Publishing and analysing data: mySociety's workflow
Originally published on: https://www.mysociety.org/2022/09/13/publishing-and-analysing-data-our-workflow/ (opens new window)
I recently blogged about the data we’re publishing and making use of in mySociety’s climate programme (opens new window) (and how we want to help people make use of it!). This blog post explores behind the scenes how we’re managing that data, using the GitHub ecosystem and Frictionless Data standards to validate and publish data.
# How we’re handling common data analysis and data publishing tasks.
Generally we do all our data analysis in Python and Jupyter notebooks. While we have some analysis using R, we have more Python developers and projects, so this makes it easier for analysis code to be shared and understood between analysis and production projects.
Following the same basic ideas as (and stealing some folder structure from) the cookiecutter data science (opens new window) approach that each small project should live in a separate repository, we have a standard repository template (opens new window) for working with data processing and analysis.

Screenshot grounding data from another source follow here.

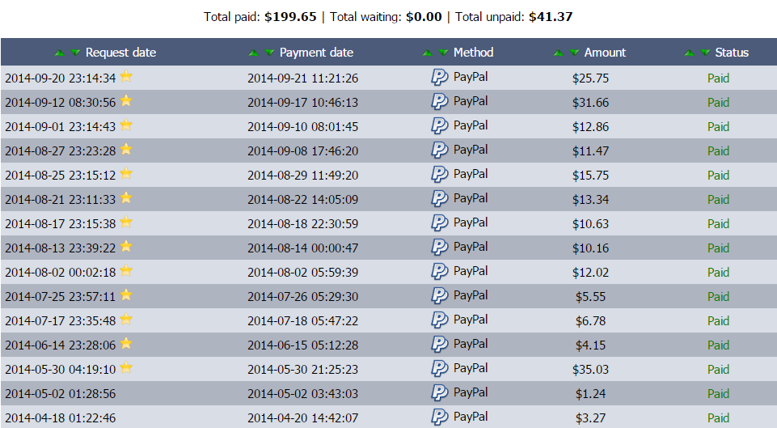Sort Method column ascending arrow
The width and height of the screenshot is (777, 428).
pos(427,53)
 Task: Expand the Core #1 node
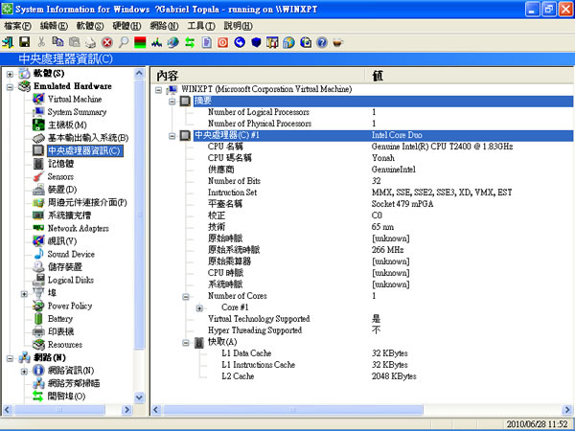click(x=198, y=307)
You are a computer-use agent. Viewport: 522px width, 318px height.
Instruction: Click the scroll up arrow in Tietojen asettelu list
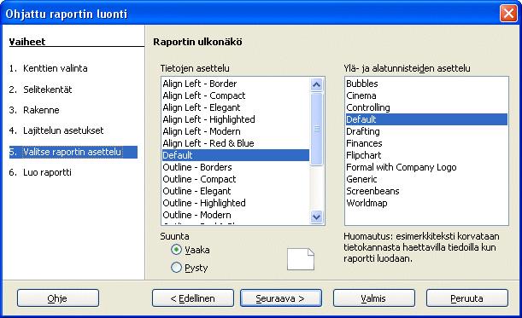pos(316,84)
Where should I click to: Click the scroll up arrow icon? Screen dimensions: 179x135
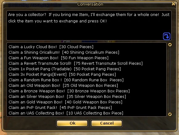[170, 45]
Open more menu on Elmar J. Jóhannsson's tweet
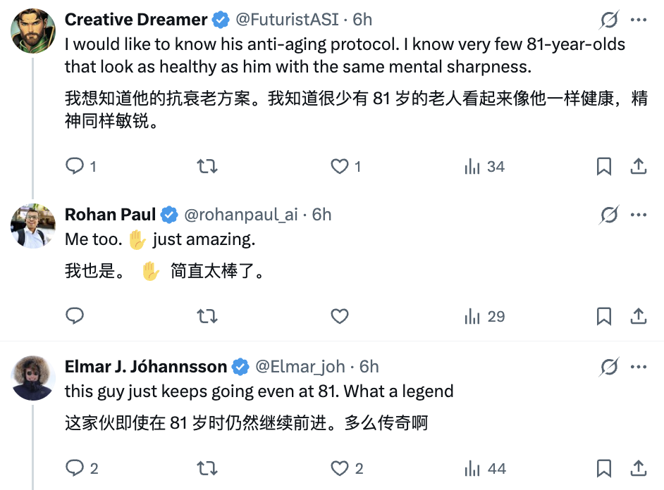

The template defines a folder structure, and standard config files for development in Docker and VS Code. A shared data_common library builds a base Docker image (for faster access to new repos), and common tools and utilities that are shared between projects for dataset management. This includes helpers for managing dataset releases, and for working with our charting theme. The use of Docker means that the development environment and the GitHub Actions environment can be kept in sync – and so processes can easily be shifted to a scheduled task as a GitHub Action.
The advantage of this common library approach is that it is easy to update the set of common tools from each new project, but because each project is pegged to a commit of the common library, new projects get the benefit of advances, while old projects do not need to be updated all the time to keep working.
This process can run end-to-end in GitHub – where the repository is created in GitHub, Codespaces can be used for development, automated testing and building happens with GitHub Actions and the data is published through GitHub Pages. The use of GitHub Actions especially means testing and validation of the data can live on Github’s infrastructure, rather than requiring additional work for each small project on our servers.
# Dataset management
One of the goals of this data management process is to make it easy to take a dataset we’ve built for our purposes, and make it easily accessible for re-use by others.
The data_common library contains a dataset command line tool – which automates the creation of various config files, publishing, and validation of our data.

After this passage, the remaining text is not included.